§ PROBLEM REQUIREMENTS
Go through the listing below and repeat it exactly, dropping the pictures.

§ ENTRIES SHOWN
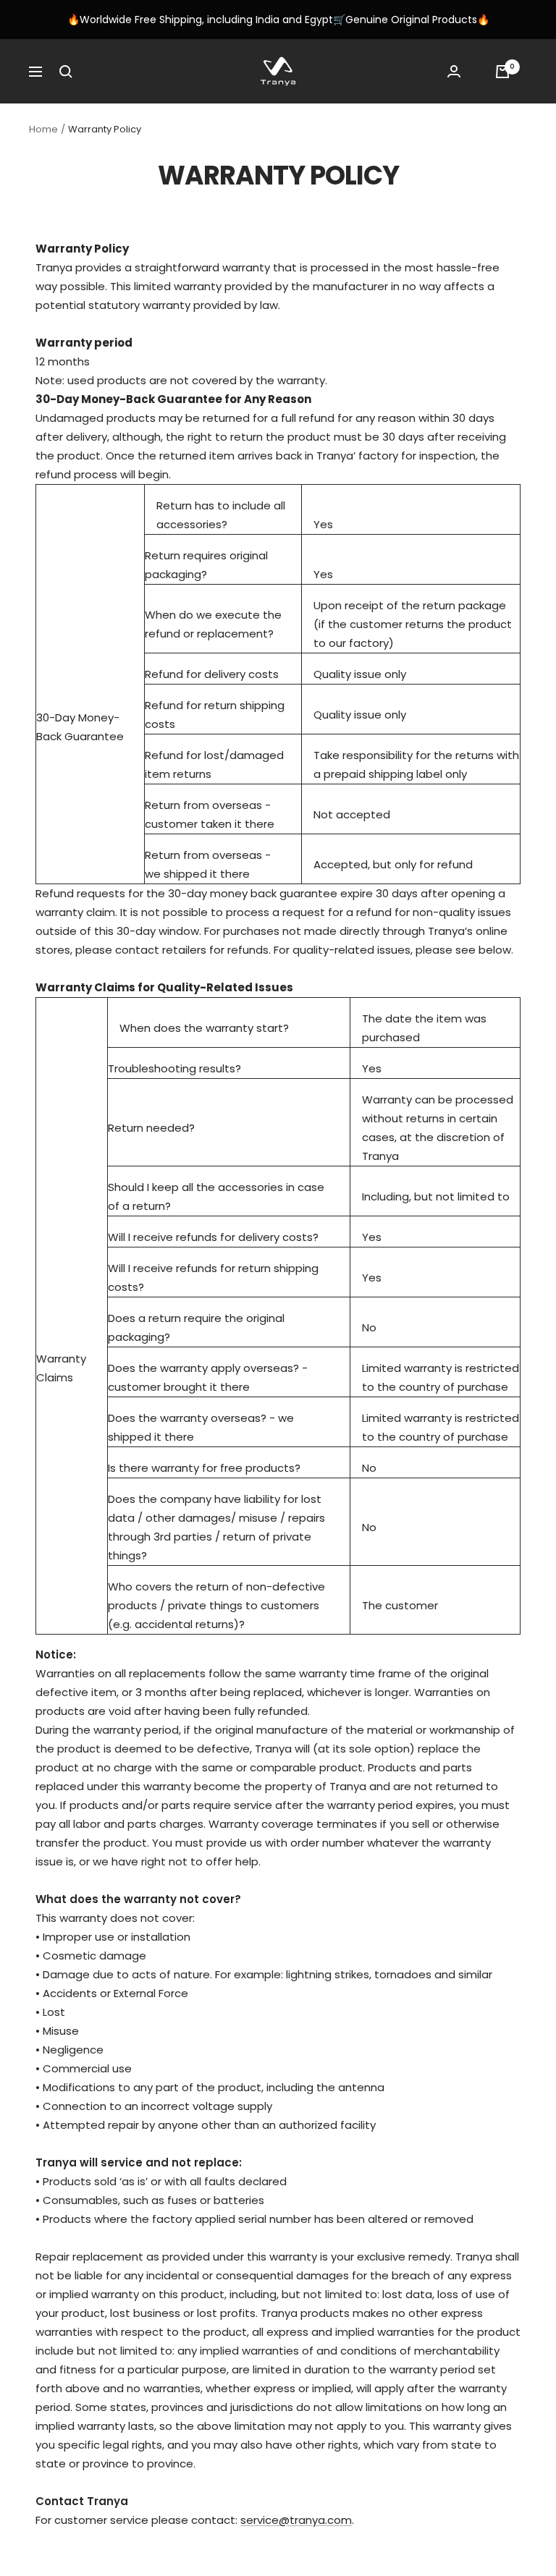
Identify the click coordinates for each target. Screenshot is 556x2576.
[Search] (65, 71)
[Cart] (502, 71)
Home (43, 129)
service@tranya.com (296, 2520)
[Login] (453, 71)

§ WRITTEN SOLUTION
Identify the click coordinates for each target. Screenshot is 556x2576.
[Search] (65, 71)
[Cart] (502, 71)
Home (43, 129)
service@tranya.com (296, 2520)
[Login] (453, 71)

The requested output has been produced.